**RECORD EXTRACTS**
====
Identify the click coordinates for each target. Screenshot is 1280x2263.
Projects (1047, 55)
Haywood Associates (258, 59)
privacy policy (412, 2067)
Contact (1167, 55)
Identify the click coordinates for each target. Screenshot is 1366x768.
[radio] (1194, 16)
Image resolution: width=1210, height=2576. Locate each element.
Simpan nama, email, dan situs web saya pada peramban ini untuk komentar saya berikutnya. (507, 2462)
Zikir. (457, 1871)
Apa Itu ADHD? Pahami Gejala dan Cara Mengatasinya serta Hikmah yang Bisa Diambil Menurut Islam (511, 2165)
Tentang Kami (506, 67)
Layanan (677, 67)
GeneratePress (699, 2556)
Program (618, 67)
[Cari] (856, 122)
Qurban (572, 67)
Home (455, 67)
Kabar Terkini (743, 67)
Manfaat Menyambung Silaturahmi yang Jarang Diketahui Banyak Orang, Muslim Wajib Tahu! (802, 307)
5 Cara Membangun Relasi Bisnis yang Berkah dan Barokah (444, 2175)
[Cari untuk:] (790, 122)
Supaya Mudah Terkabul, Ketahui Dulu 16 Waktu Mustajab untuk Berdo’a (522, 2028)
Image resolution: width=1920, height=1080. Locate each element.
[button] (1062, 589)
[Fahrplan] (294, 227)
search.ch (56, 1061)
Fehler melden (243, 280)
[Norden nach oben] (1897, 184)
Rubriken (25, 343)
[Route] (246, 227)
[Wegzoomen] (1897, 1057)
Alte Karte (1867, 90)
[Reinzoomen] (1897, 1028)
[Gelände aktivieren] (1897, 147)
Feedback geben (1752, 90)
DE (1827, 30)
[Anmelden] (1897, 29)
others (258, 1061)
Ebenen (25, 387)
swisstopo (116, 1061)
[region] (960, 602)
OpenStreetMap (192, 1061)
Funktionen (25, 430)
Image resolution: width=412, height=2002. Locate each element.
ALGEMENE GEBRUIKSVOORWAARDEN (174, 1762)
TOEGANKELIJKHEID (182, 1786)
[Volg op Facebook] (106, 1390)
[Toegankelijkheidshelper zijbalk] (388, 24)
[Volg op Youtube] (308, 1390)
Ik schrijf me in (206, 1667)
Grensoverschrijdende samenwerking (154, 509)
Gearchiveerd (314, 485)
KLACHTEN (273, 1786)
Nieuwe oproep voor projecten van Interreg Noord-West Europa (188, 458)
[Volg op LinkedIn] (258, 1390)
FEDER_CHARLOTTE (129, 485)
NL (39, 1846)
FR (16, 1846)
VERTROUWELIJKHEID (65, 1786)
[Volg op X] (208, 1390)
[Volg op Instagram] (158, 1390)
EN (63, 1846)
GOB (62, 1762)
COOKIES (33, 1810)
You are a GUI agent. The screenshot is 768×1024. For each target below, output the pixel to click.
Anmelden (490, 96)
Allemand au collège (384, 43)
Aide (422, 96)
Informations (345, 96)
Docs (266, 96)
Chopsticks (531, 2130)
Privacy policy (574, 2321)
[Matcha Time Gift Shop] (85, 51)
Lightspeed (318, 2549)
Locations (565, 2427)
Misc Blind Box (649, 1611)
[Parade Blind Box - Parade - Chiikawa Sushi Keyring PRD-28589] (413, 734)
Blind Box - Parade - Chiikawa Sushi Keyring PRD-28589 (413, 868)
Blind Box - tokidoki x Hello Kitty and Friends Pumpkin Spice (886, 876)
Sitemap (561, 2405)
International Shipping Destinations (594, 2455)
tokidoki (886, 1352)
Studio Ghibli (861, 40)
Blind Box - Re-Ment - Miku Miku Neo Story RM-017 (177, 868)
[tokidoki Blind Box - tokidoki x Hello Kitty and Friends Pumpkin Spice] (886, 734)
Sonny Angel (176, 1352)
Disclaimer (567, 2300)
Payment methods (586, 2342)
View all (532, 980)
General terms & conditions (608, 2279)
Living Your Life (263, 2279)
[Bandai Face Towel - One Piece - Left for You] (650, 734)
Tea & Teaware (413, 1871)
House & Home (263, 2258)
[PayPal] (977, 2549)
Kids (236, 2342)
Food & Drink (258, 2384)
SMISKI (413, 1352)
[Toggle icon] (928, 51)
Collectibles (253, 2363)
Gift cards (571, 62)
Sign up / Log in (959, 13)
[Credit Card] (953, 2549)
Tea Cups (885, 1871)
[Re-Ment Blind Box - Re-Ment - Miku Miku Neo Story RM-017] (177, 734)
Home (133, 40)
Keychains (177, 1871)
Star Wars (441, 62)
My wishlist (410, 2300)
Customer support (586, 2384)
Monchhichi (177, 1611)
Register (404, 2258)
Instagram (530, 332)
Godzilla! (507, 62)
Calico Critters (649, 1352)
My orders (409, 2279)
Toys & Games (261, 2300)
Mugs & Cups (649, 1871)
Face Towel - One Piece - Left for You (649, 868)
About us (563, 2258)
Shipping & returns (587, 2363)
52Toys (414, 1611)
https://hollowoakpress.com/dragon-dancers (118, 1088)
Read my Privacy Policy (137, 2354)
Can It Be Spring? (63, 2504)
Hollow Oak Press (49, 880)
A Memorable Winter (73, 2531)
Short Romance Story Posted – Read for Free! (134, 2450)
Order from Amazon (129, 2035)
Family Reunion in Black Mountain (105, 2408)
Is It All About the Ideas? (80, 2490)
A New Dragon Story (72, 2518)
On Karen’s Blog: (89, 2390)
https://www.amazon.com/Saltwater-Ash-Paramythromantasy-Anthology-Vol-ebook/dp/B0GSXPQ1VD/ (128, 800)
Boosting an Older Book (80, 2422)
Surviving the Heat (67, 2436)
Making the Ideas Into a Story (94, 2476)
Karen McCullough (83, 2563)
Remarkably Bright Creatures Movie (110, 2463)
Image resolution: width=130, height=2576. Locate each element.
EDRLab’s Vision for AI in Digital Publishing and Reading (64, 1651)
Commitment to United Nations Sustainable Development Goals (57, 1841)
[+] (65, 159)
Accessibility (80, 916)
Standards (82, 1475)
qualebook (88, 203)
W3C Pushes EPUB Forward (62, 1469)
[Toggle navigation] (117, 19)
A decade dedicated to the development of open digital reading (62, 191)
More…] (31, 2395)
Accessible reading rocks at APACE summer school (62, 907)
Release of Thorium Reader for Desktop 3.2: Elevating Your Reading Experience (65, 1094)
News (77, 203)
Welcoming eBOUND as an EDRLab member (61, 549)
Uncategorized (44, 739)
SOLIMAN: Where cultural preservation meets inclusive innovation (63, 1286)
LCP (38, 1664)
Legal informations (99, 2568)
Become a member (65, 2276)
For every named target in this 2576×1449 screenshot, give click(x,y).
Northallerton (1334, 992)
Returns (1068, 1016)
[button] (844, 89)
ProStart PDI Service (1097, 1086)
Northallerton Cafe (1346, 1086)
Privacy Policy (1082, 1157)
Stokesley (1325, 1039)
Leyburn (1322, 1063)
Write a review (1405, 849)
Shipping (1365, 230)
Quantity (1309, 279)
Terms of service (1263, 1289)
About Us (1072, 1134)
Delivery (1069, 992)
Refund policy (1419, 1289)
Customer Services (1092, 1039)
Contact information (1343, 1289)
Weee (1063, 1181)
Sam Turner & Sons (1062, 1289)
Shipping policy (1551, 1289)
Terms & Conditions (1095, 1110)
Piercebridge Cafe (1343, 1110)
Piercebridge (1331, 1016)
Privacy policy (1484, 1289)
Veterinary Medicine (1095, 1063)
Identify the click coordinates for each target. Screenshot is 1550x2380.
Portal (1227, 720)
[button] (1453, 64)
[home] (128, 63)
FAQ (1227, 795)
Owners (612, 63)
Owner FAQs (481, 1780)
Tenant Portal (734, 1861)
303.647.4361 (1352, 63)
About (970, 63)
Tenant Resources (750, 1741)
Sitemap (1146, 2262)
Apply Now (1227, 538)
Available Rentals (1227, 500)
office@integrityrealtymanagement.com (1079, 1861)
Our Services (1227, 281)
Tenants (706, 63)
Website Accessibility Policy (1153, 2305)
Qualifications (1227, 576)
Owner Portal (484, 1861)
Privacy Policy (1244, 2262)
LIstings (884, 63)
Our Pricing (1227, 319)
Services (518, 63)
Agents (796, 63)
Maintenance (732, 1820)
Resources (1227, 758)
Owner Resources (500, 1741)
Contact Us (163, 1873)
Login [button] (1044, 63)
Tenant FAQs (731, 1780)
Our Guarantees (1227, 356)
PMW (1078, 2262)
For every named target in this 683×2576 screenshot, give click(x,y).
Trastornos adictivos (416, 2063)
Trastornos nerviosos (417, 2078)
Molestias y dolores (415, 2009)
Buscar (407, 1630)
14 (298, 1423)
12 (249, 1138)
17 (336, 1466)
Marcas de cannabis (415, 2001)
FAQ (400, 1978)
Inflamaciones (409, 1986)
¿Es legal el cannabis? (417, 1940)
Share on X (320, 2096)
====
**EXERCISE BRIEF**
Repeat only what lies between the first line of the data and the line containing "Image resolution: width=1210, height=2576.", both of those lines included, exactly as it stands.

**EXPECTED OUTPUT**
Identify the click coordinates for each target. Screenshot is 1280x2263.
Projects (1047, 55)
Haywood Associates (258, 59)
privacy policy (412, 2067)
Contact (1167, 55)
Identify the click coordinates for each target. Screenshot is 1366x768.
[radio] (1194, 16)
Image resolution: width=1210, height=2576. Locate each element.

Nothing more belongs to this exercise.